For some reason I haven't posted a review on this absolute mainstay of my collection.
Short and sweet. Eau du Sud, to me, is very similar to Eau Savage, which I have always loved on my husband. Unlike me he doesn't keep an arsenal of fragrances and so I don't step on his toes and wear one of 'his' signatures. I can wear Eau du Sud instead.
Other reviewers note a similarity to Cristalle in Eau du Sud. Cristalle delivers a more 'juicy fruit' honeysuckle intensity but I do understand the reference. Eau du Sud carries its own representation of summer in a bottle, there's a light tennis cake and a long glass of iced Pimms nearby. Eight hours after application Eau du Sud releases an aroma of those Fishermen's Lozenges, smoky and camphoreous, as if it were its dying breath.
Always quirky.

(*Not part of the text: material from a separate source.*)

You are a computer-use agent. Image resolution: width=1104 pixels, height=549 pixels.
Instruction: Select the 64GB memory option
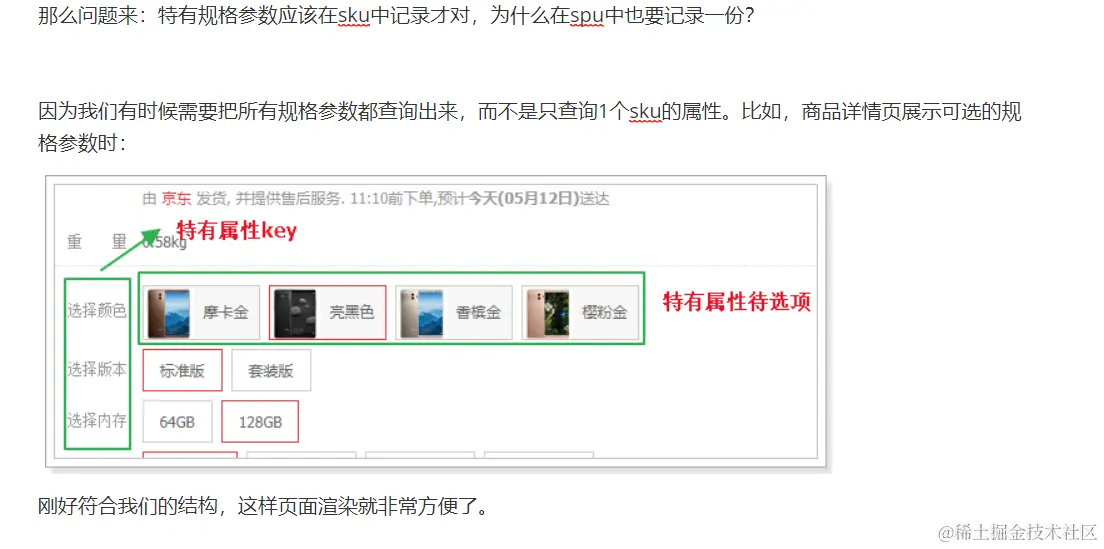177,422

I like that.
Eau du Sud is a beautifully, truthfully rendered lemon-centered fragrance with a bracing herbal component that lifts it beyond the horde of limp, "fresh" scents that crowd the nasal passages these days. The heart accord is very well blended and not overly sweet. The only note that really sticks out to my nose is basil, which does send me some culinary signals. Not enough to make me want to chew on myself, however. Very pretty, clearly unisex, and extremely well executed. Not the kind of fragrance that I get excited about, but I do have to ackowledge its quality.
As an aside, I find Eau du Sud far more interesting than Goutal's more popular (and overrated?) Eau d'Hadrien.